▶ What to produce: Give the listing again word for word. Skip the pictures.

▶ Dataset records:
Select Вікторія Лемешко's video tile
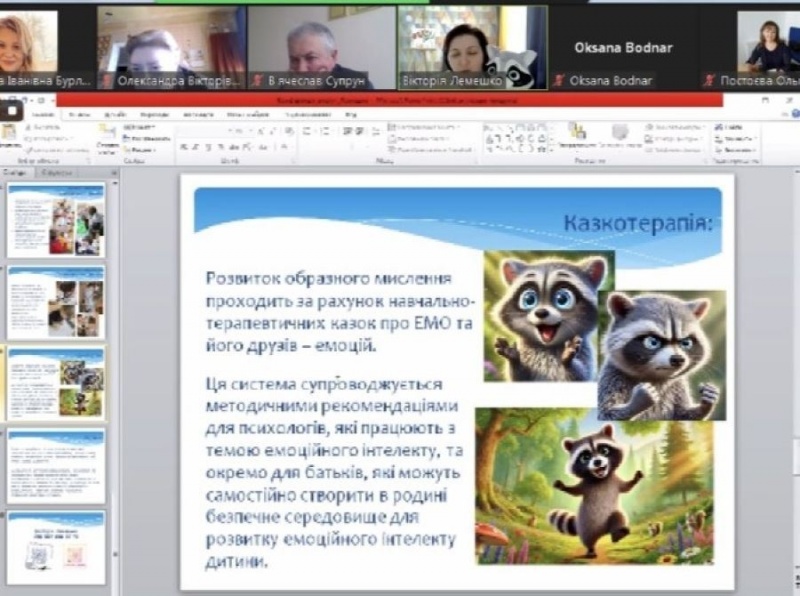 click(472, 47)
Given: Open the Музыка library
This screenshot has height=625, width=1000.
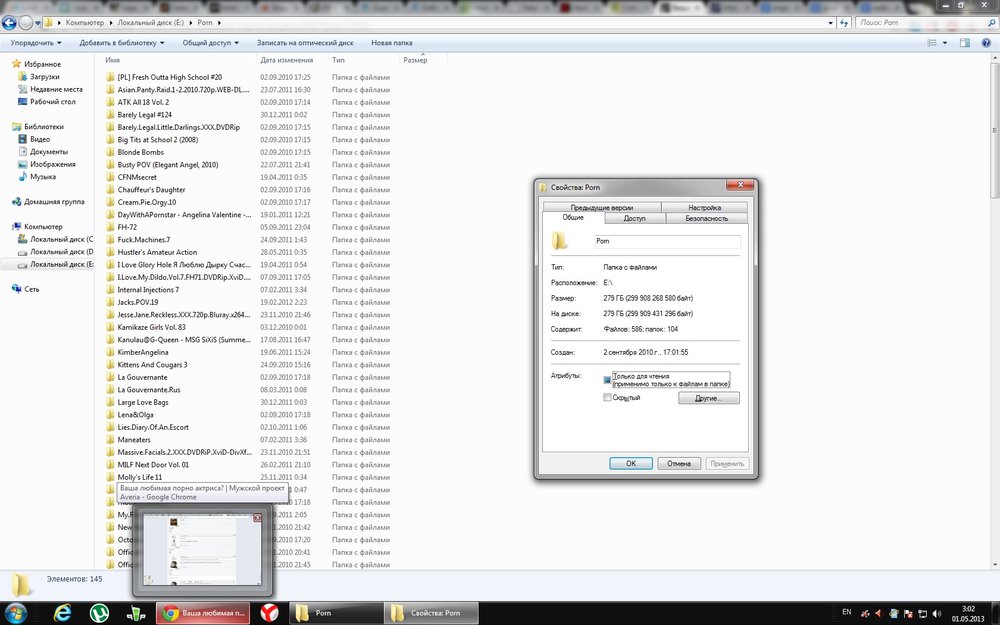Looking at the screenshot, I should (42, 176).
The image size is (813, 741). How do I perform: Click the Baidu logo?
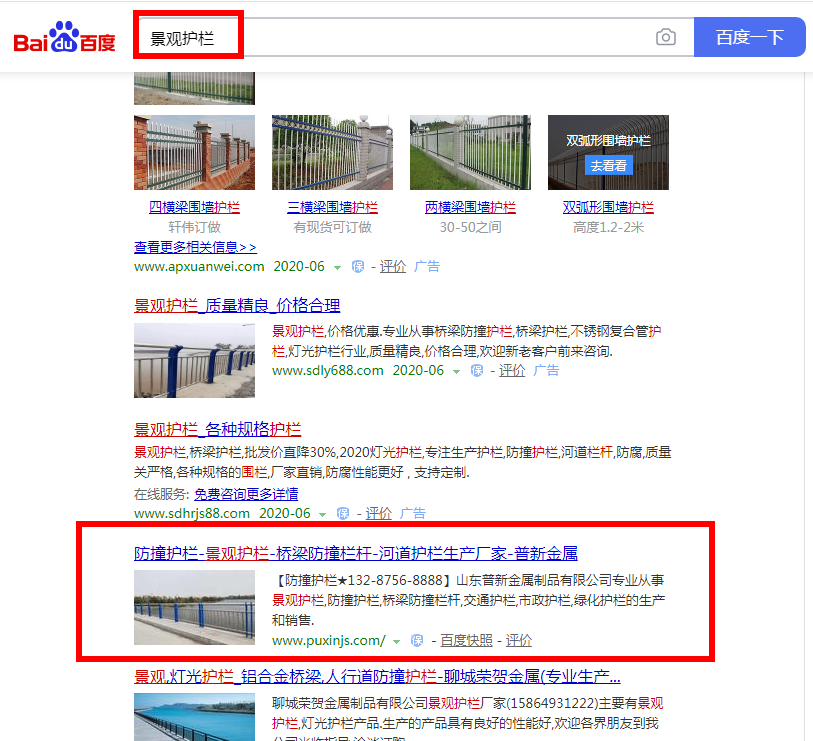(64, 37)
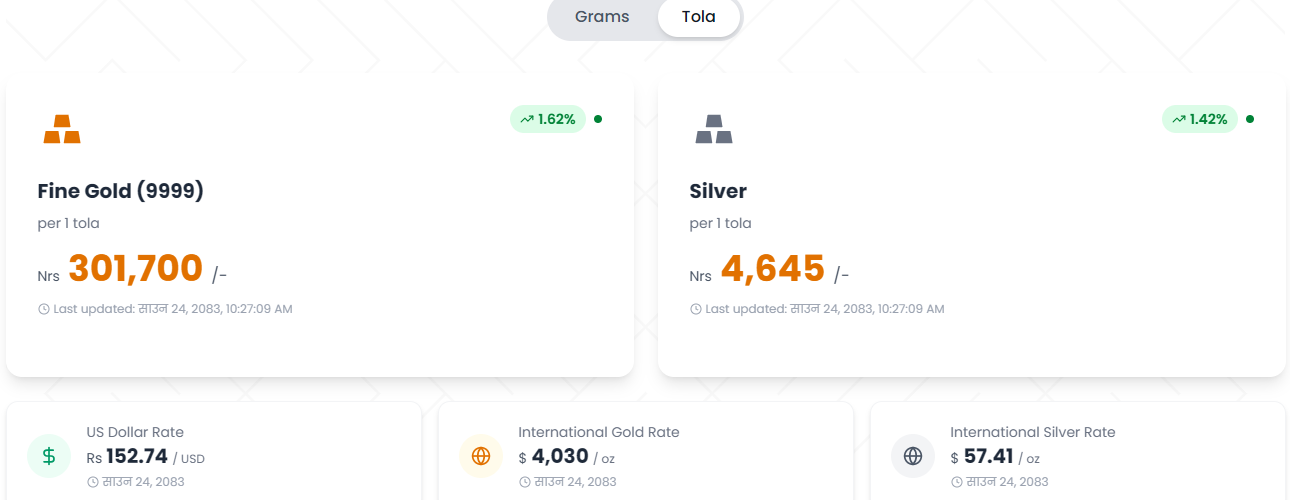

▶ Written answer:
Select Вікторія Лемешко's video tile
 click(472, 47)
Given: Open the Музыка library
This screenshot has height=625, width=1000.
Looking at the screenshot, I should (42, 176).
The image size is (813, 741). How do I perform: Click the Baidu logo?
(64, 37)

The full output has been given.